The field of Error-Correcting Codes has been revolutionized in the last decade by the emergence of iterative decoding techniques. Surprisingly, these techniques are elementary and rely little on the more sophisticated tools developed in the field in recent decades. While the results that sparked this revolution were purely experimental, analytical techniques have been developed that partially explain, and more importantly predict, the behavior of iterative decoding algorithms. This course will introduce students to iterative decoding algorithms and the codes to which they are applied, including Turbo Codes, Low-Density Parity-Check Codes, and Serially-Concatenated Codes. The course will begin with an introduction to the fundamental problems of Coding Theory and their mathematical formulations. This will be followed by a study of Belief Propagation — the probabilistic heuristic which underlies iterative decoding algorithms. Belief Propagation will then be applied to the decoding of Turbo, LDPC, and Serially-Concatenated codes. The technical portion of the course will conclude with a study of tools for explaining and predicting the behavior of iterative decoding algorithms, including EXIT charts and Density Evolution. We will see how these predictive tools can be used to aid code design. While students are working on finishing their final projects, lectures will focus on presentation techniques while covering material of interest that is not required for the final projects.

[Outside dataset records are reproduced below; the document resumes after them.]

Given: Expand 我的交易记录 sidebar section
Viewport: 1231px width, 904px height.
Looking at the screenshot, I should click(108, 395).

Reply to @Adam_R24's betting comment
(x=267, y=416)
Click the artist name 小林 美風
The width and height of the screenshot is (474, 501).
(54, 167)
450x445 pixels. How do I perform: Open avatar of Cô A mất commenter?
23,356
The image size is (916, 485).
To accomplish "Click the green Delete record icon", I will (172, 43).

All work in the class will be project-based. These projects will involve computer experiments. Students may use any computing environment they like, but are recommended to work in C, Java® or MATLAB® as these are the languages with which the instructor is most familiar. As some of these projects will involve experiments that will run for hours or days, students are advised to start early or buy large supercomputers.

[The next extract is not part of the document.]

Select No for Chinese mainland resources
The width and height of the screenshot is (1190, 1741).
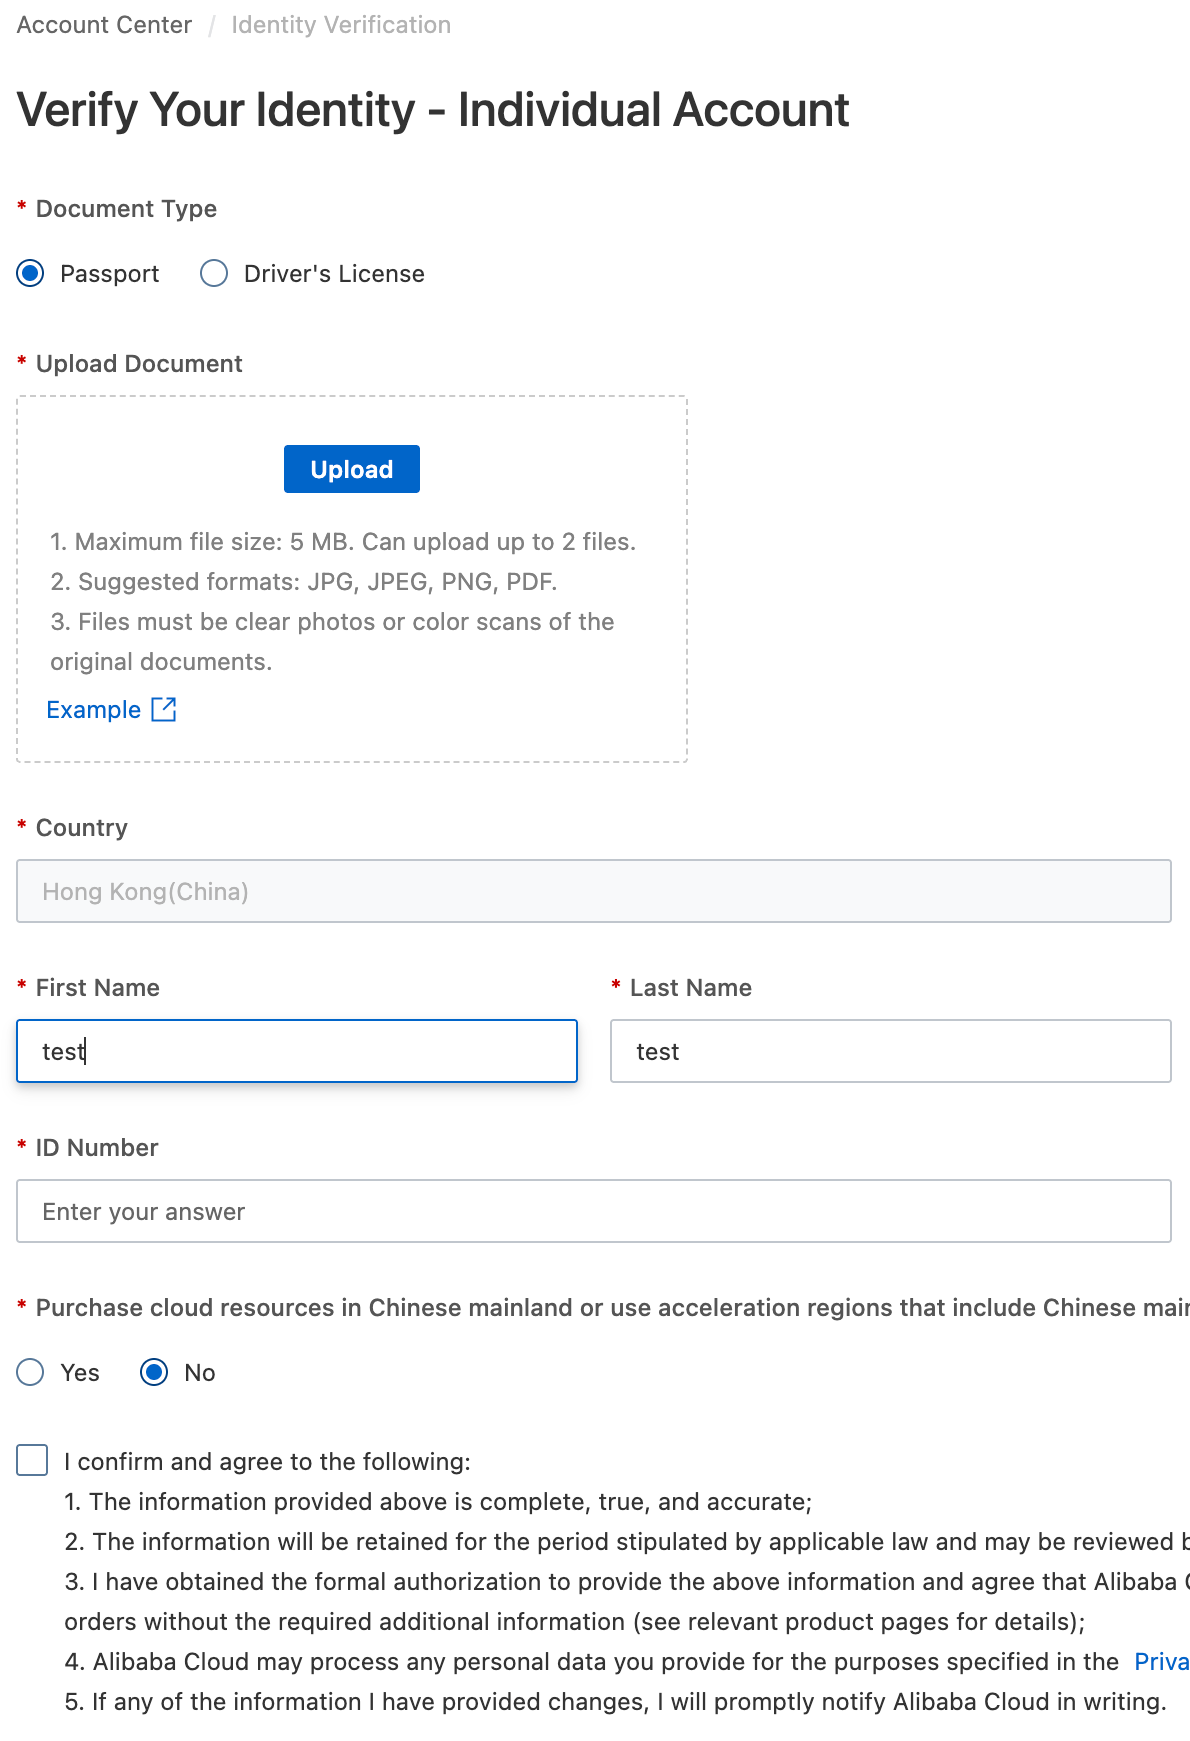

Attendance of most classes is required and attendance of all is recommended as much of the material to be presented in class does not appear in the texts.
Some reading will be assigned for almost every class. Most of the readings will come from the course text. Do not be intimidated by the reading! These texts might look complicated, but I will explain how to read them.

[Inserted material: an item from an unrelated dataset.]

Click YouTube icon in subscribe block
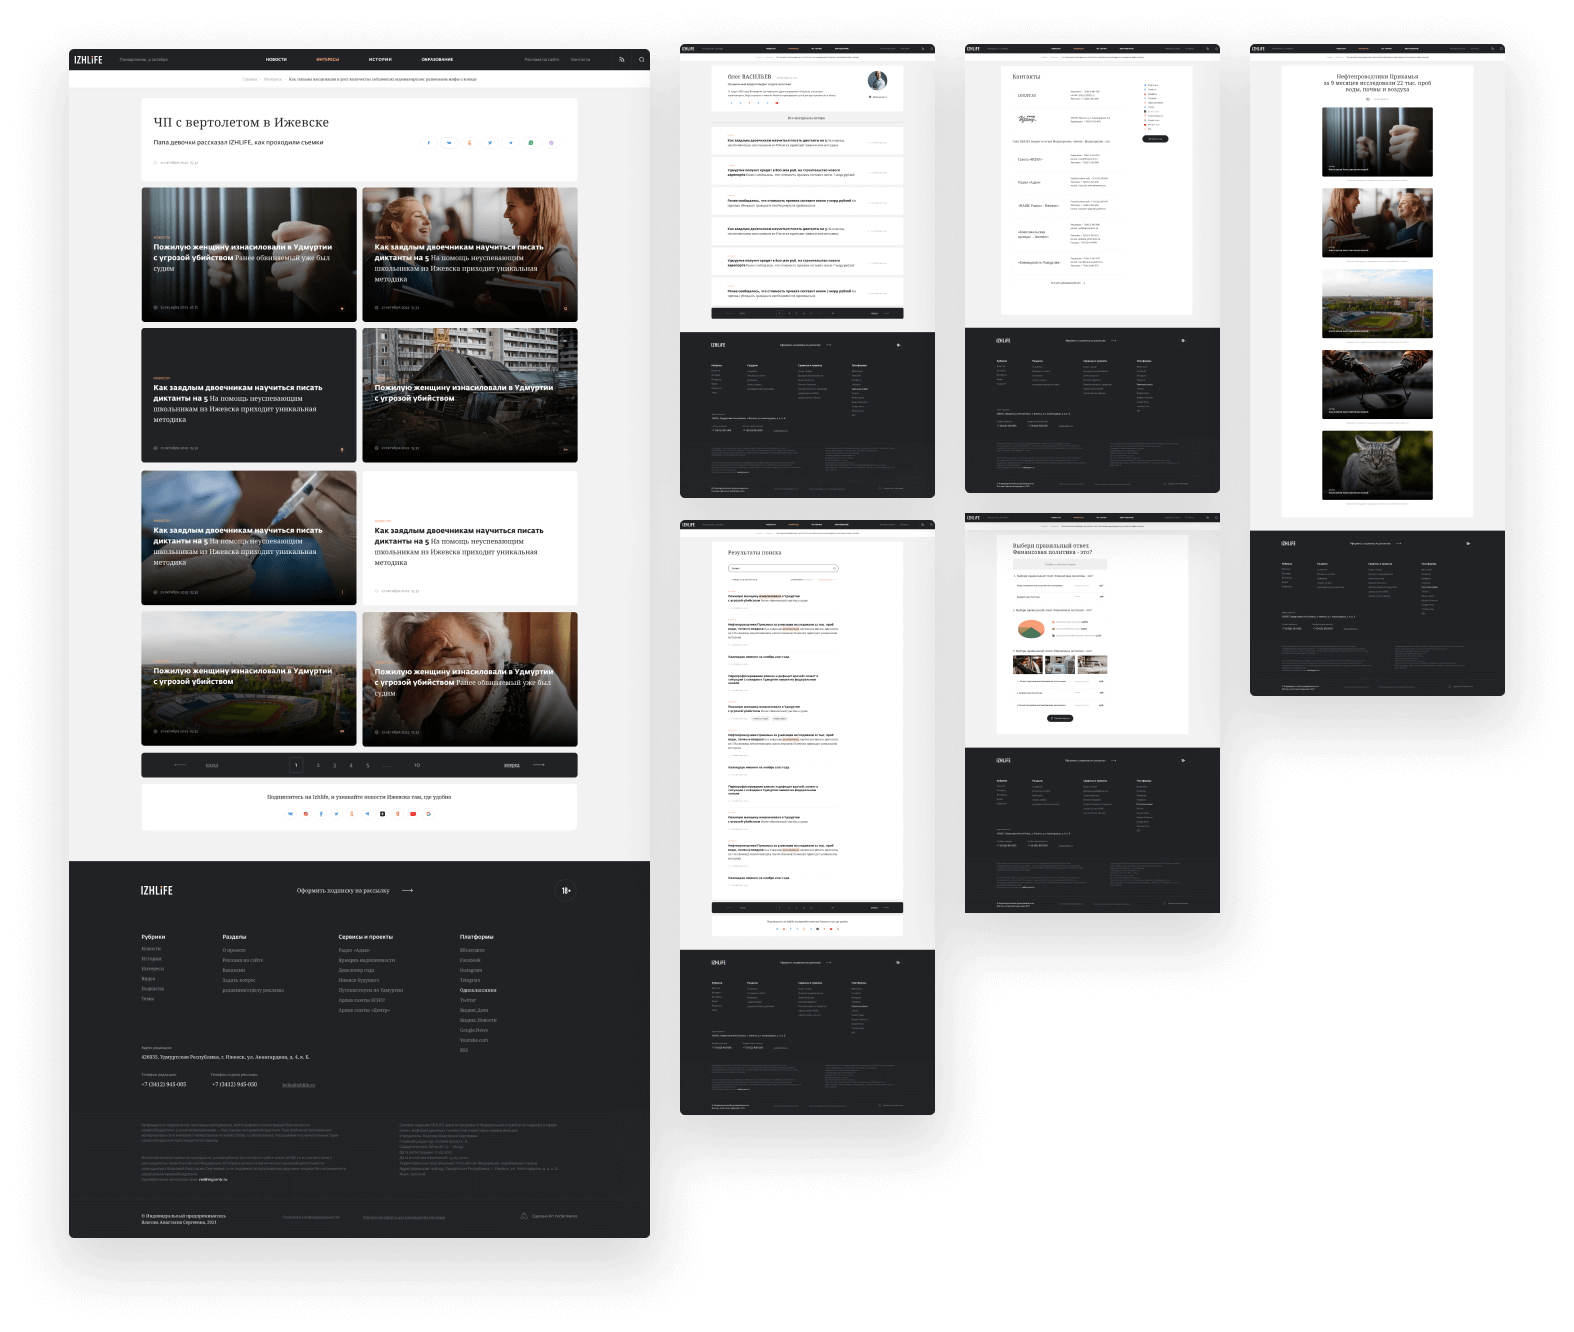 pyautogui.click(x=413, y=814)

Some other readings will come from handouts to be distributed in class.
A short project will be assigned each week in which no more involved project is happening. The short projects will count for a small portion of the grade, but should be completed to aid comprehension and develop tools that will be used in other projects.
Two involved lab projects will be assigned during the course. Each will require a write-up of around 5 pages.
A project proposal of around 3 pages will be due almost 3 weeks before the final projects are due. The products of final projects will be oral and written reports. The written reports will be around 20 pages, and will be handed in twice — once about a month before the end of the class at which time revisions will be suggested, and again right before the end of the semester. Each student will also give a 1/2-class lecture on their final project. Students may work in groups of 2 or 3 on their projects, but must work individually on their written reports. This project will probably involve original research. Suggestions for topics will be provided.
Tests and Exams
We’ll have none of that.